In Marcus Scott's Wookies in the Wilderness, two best pals (Anthony Goss and Ricardy Fabre) battle with lightsabers while prepping for one's Eagle Scout Wilderness Survival Test, but the weapons in their hands eventual become less fictional. Phillip Christian Smith's Mt. Sinai has two women (Marjorie Johnson and Patricia R. Floyd) forming a bond though being chemo friends and in Lisa Rosetta Strum's By The Way, a straight woman (Jacquet) has her doubts when her closest friend, a man who has always identified as gay (Fabre) announces that he's bisexual and wants a romantic relationship with her.

Rachel Herron's Red Red Wine takes an twist reminiscent of Edgar Allan Poe when an aspiring sommelier (Manning) asks her mentor (Floyd) about her past and in Agyeiwaa Asante's Wildest Dreams, two ghosts (Johnson and Goss) inhabiting a former plantation turned tourist attraction wait for their time to cross to the other side.

Marylouise Burke was in her 60s the first time I saw her on stage...

...nearly twenty years ago when she originated the title role in David Lindsay-Abaire's Kimberly Akimbo, the straight play that has been adapted by the author and Jeanine Tesori into a Broadway-bound musical.

Playing a teenager born with a condition that made her body age four times the normal rate, Burke seemed perfectly natural exuding unbounded energy while dressed in bright colorful fashions and chatting millennial lingo with the much younger actors playing her friends. It wasn't until the plot required her character to dress conservatively and tone down her youthful glow in order to pass as an elderly woman that her presence seem unnatural.

I remember a disappointed gasp from the audience when, late in the play, she shyly made her first entrance in her elderly garb, the character seeming embarrassed and on the verge of tears as both she and the audience were reminded of how little time the endearing free spirit likely had left.

Sunday Morning Michael Dale: The Fire This Time Festival's 13th Year of Spotlighting Early-Career Playwrights From The African Diaspora  Image
Carmen Zilles, C.J. Wilson, Colby Minifie, Marylouise Burke,
Omar Metwally and David Ryan Smith
(Photo: Jeremy Daniel)

In the two decades since, I've been frequently charmed by the endearing, free-spirited presence Marylouise Burke has given to her stage portrayals, and her current assignment in Brian Watkins' Epiphany is a perfect showcase.

In a production that looks like a gothic horror story (John Lee Beatty's gloomy mansion on a snowy night), sounds like a drawing room comedy (educated people bantering about on a variety of complex subjects) and even lifts a bit from James Joyce's The Dead, Burke is the oddball ethereal presence in director Tyne Rafaeli's production, nearly floating in the loose-fitting ensemble supplied by designer Montana Levi Blanco.
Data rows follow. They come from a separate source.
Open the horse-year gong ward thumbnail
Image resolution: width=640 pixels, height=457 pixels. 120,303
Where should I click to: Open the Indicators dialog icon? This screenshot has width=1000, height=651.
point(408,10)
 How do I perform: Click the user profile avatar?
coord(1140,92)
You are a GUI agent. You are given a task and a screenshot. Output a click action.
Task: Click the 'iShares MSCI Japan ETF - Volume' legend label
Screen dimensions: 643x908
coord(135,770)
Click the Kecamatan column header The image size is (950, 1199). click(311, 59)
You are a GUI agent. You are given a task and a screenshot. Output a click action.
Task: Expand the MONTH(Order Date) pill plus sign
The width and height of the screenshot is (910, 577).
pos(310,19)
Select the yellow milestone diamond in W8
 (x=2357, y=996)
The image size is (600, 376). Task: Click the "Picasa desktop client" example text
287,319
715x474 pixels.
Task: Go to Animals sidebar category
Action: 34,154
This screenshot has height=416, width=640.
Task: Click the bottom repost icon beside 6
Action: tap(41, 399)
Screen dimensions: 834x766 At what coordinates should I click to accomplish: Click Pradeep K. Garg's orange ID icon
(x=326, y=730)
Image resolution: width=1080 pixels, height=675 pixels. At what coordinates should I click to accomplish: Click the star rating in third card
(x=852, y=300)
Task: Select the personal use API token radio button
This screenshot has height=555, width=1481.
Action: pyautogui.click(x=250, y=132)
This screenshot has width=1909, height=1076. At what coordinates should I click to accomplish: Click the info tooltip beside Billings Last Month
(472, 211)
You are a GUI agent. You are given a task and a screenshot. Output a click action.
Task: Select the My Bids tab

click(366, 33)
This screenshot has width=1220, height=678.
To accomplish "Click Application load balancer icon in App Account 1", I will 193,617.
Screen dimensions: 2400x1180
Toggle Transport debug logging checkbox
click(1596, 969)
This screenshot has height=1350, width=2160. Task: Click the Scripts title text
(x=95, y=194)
The plot has Burke's character, Markan, throwing a dinner party for a group of friends, either in celebration of the Epiphany, or to celebrate that the intended guest of honor, a writer who has been suffering deep depression, has had an epiphany. Either way, she intends to have the event run like clockwork in accordance with an emailed agenda that nobody seems to have read; thus everyone is shocked and distrustful when Markan points out that one of the conditions of the party is that everyone must surrender their cellphone to a lockbox.

Remarkably, Brian Watkins' comedy/drama/mystery/allegory/I-don't-know goes on for two intermissionless hours with little resembling a dramatic arc, and a lot of threads remaining loose, yet it's quite enjoyable.

"I'm sorry none of it made sense," Markan tells her guests at the end of the evening. But maybe if it did make sense, it wouldn't have been as much fun.

Curtain Line...

In the summer of 1965, in Dallas, Texas, Raul Julia played Conrad Birdie. Now, that's a reason for inventing a time travel machine.